Am Nachmittag wurde zum Deutsch-Punk von Schmutzki und Feine Sahne Fischfilet Pogo getanzt. Aber auch Itchy Poopzkid mit ihrem Punk-Rock sowie Deez Nuts und Comeback Kid mit ihrem Hardcore-Crossover begeisterten ihre Anhänger. Abkühlung gab’s per Hochdruckreiniger, mit dem aus dem Bühnengraben Wasser über die Menge gesprüht wurde.

Extrem Hip-Hop-lastig war der Freitag beim Happiness. Nach Durch & Durch und Adam Angst widmeten sich mit Errdeka, Kontra K, den 257ers und den Orsons gleich vier Bands in Folge dem deutschen Sprechgesang, ehe es Jennifer Rostock krachen ließen.

Die wurden angekündigt von Straubenhardts Bürgermeister Helge Viehweg, der wie schon im Vorjahr bei Marteria kurz die Bühne stürmte und den Fans – in Anlehnung an einen Albumtitel der Band – mit auf den Weg gab: "Bleibt schlaflos!"

Die Veröffentlichung ihres neuen Albums am Freitag, feierten die Deutsch-Rapper von K.I.Z.. Die derben Texte und das militärische Auftreten konnte aber bei weitem nicht alle überzeugen. Und so tanzte zu "Urlaub fürs Gehirn" oder "Ein Affe und ein Pferd" hauptsächlich der harte Kern der Fans. Ein wenig verhalten fiel dann auch der Dank von K.I.Z. ans Publikum aus: "Ihr seid gar nicht so übel!" Die Stimmung der Besucher war während der zwei Festival-Tage äußerst entspannt.

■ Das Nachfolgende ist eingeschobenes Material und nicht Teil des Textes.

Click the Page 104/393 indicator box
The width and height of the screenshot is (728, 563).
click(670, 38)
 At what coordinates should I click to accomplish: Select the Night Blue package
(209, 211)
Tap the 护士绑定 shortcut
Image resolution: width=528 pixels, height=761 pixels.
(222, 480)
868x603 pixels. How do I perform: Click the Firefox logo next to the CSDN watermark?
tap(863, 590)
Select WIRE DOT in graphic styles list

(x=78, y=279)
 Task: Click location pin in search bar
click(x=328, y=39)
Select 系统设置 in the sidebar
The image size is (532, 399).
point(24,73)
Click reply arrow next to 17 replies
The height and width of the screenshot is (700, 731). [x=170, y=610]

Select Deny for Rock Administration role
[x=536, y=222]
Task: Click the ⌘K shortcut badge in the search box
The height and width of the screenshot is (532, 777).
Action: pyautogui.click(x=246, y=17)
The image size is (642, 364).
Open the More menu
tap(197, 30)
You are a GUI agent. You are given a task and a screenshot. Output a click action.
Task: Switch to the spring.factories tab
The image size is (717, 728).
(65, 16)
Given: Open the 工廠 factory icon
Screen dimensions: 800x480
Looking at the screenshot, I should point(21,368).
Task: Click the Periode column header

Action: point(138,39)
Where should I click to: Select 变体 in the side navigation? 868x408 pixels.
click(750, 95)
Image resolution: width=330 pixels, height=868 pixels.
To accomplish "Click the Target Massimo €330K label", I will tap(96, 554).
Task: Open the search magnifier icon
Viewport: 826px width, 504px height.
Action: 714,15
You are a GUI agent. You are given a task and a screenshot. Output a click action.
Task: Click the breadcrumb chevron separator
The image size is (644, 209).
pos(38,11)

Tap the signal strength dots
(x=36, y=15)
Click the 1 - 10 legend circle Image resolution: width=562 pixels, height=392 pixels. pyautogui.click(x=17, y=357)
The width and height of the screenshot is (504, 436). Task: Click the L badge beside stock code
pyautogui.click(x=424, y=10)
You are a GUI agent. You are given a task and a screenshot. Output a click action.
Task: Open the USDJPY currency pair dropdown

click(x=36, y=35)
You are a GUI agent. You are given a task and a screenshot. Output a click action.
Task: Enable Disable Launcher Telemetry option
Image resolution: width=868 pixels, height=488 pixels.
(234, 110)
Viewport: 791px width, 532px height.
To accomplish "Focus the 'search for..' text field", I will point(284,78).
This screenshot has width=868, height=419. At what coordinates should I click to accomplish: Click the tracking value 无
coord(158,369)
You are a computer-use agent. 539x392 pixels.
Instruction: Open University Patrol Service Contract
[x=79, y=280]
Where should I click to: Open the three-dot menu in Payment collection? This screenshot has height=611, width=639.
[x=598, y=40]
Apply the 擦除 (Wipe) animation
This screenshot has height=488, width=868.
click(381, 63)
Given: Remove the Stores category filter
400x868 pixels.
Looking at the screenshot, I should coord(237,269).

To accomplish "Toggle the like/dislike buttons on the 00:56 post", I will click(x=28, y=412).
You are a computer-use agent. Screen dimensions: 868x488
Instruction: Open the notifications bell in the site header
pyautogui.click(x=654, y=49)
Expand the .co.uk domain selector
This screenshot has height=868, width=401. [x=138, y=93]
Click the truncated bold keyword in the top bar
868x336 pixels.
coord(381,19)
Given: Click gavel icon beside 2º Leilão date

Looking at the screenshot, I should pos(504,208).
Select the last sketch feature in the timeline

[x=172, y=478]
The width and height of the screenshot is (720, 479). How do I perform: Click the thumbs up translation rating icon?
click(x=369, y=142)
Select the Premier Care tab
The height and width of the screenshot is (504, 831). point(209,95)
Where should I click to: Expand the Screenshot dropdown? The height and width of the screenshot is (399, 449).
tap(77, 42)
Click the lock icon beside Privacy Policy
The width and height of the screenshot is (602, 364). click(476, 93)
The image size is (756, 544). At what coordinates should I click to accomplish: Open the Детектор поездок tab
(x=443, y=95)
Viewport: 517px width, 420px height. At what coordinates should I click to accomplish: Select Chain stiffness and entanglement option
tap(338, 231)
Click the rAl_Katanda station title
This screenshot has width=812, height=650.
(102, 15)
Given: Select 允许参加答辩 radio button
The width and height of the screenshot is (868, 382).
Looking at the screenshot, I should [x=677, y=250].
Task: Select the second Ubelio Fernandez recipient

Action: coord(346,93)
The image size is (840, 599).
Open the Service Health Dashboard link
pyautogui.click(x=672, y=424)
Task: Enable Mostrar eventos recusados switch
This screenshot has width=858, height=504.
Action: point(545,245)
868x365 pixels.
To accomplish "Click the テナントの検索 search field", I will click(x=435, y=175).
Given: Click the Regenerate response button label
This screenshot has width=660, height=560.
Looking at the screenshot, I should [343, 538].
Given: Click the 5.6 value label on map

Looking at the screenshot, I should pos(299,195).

Sogar das zwischenzeitliche Chaos und die Staus bei der Anreise am Freitagmittag wurden weitgehend gelassen hingenommen. Zufrieden zeigte sich auch die Polizei. So habe es nur eine Alkoholvergiftung gegeben, die Zahl der Festival-typischen Vergehen – Sachbeschädigung, Diebstahl (einer Frau war im Gedränge die Handtasche entrissen worden), Drogenkonsum – hätten alle im üblichen Rahmen gelegen. Die Feuerwehr blieb beschäftigungslos, und die Sanitäter hatten nur kleinere Blessuren – Kreislaufprobleme, Sonnenbrände, Prellungen oder Verstauchungen – zu behandeln.